Nyiurpos.com, SITARO – Polres Kepulauan Sitaro melalui Seksi Kedokteran dan Kesehatan (Sidokkes) melaksanakan pemeriksaan keamanan pangan terhadap program makanan bergizi di SPPG Bahu, Rabu (20/5/2026).

Kegiatan dimulai sejak pukul 05.00 WITA untuk memastikan makanan yang akan dibagikan kepada pelajar aman dan layak konsumsi.

Tim Food Safety Sidokkes melakukan pemeriksaan menyeluruh terhadap seluruh menu makanan yang diproduksi di dapur SPPG Bahu.

Menu yang diperiksa terdiri dari nasi putih, ayam krispi, tempe goreng, cah labu siam, jeruk, dan sambal.

Petugas melakukan dua tahapan pemeriksaan, yakni uji kimia dan pemeriksaan organoleptik terhadap makanan.

Pemeriksaan kimia dilakukan guna mendeteksi kandungan zat berbahaya seperti formalin, boraks, dan methanyl yellow.

Scroll Untuk Lanjut Membaca

Hasil pemeriksaan menunjukkan seluruh sampel makanan negatif dari kandungan bahan berbahaya tersebut.

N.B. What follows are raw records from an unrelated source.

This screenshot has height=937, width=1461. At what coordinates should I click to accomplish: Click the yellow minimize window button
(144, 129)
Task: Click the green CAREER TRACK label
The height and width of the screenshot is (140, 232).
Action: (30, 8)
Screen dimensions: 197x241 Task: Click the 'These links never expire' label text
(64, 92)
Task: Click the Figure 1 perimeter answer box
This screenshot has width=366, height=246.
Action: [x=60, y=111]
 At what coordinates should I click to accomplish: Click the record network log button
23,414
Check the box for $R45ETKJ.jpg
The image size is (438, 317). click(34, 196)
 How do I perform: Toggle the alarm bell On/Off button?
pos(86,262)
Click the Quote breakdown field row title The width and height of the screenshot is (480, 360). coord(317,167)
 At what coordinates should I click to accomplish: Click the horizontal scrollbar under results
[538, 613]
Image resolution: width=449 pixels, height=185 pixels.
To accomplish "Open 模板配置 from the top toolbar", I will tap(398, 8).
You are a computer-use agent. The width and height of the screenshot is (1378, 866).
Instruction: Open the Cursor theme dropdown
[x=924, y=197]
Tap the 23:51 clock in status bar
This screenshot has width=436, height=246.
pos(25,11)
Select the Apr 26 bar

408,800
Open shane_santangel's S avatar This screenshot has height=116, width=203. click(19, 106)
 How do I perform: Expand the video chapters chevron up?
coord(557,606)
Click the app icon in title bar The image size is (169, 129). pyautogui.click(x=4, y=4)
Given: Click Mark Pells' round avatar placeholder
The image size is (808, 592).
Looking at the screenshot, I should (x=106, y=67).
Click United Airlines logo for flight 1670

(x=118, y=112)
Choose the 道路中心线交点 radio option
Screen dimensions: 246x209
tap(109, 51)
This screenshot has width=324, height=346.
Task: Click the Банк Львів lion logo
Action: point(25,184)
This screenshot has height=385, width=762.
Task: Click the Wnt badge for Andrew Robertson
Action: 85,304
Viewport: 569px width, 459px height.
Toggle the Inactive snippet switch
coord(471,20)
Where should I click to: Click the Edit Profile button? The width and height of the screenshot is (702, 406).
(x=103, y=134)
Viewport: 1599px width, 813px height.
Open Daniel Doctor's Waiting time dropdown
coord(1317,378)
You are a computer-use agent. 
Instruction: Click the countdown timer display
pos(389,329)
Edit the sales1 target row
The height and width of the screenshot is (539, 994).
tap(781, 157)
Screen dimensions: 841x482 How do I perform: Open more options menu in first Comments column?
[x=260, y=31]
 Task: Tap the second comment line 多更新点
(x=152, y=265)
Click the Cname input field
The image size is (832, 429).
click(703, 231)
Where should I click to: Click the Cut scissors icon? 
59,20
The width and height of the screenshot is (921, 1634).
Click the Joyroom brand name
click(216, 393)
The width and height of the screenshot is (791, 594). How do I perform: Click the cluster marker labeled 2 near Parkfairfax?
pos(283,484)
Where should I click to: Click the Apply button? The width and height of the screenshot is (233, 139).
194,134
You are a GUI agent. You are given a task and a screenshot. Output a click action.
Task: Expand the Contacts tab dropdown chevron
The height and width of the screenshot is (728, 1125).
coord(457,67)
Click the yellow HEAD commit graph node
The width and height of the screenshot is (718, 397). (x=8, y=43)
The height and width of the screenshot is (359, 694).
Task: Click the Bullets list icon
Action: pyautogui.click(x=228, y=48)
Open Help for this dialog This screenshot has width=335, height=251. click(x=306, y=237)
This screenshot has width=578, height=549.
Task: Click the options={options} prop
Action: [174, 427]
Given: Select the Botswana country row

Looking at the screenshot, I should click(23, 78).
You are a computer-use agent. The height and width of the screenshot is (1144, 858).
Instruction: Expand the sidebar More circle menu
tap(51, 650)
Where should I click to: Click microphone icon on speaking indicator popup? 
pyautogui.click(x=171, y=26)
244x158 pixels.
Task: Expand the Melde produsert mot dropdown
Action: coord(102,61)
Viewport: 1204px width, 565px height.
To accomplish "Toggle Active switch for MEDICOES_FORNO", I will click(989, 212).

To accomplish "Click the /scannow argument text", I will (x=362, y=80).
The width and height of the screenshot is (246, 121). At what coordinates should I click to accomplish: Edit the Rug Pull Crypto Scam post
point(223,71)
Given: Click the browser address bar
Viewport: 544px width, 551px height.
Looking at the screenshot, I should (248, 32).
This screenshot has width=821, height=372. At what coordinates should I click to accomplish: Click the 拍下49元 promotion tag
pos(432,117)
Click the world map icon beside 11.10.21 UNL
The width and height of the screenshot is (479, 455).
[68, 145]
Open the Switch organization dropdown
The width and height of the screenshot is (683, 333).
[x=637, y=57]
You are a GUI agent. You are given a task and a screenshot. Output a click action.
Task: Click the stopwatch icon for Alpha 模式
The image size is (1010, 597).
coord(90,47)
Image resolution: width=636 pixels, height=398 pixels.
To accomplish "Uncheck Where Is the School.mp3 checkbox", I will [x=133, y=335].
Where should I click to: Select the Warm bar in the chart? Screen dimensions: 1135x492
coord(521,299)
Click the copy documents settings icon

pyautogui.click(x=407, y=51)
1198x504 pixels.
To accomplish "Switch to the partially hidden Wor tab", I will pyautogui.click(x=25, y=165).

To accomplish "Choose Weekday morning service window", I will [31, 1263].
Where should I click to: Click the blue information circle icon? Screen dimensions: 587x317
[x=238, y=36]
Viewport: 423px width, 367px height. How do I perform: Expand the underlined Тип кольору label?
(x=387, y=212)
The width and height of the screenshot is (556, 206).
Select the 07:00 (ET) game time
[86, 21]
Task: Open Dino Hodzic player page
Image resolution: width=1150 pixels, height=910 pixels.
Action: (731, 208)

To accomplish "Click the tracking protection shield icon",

Sementara pemeriksaan organoleptik meliputi bau, rasa, dan warna makanan juga menunjukkan hasil normal.

Dengan hasil tersebut, makanan dinyatakan aman dan layak dikonsumsi para pelajar penerima manfaat program.

Selain pemeriksaan keamanan pangan, tim juga melakukan penilaian kandungan gizi pada setiap porsi makanan.

Pada porsi besar, makanan mengandung energi sebesar 759,45 kkal dengan protein 26,35 gram dan karbohidrat 101,58 gram.

Sedangkan porsi kecil memiliki kandungan energi 507,48 kkal dengan protein 19,21 gram dan serat 6,46 gram.

Sebanyak 965 porsi besar dan 197 porsi kecil didistribusikan kepada para pelajar di wilayah tersebut.

Total keseluruhan makanan yang diproduksi mencapai 1.167 porsi termasuk sampel pemeriksaan laboratorium.

Kegiatan ini berada di bawah tanggung jawab Kapolres Kepulauan Sitaro dengan Tim Food Safety dipimpin Raymond Nanangkong bersama Ikral Dolosemba.

Melalui kegiatan ini, Polres Kepulauan Sitaro menegaskan komitmennya mendukung program makanan bergizi dengan tetap mengedepankan standar keamanan pangan dan kesehatan masyarakat.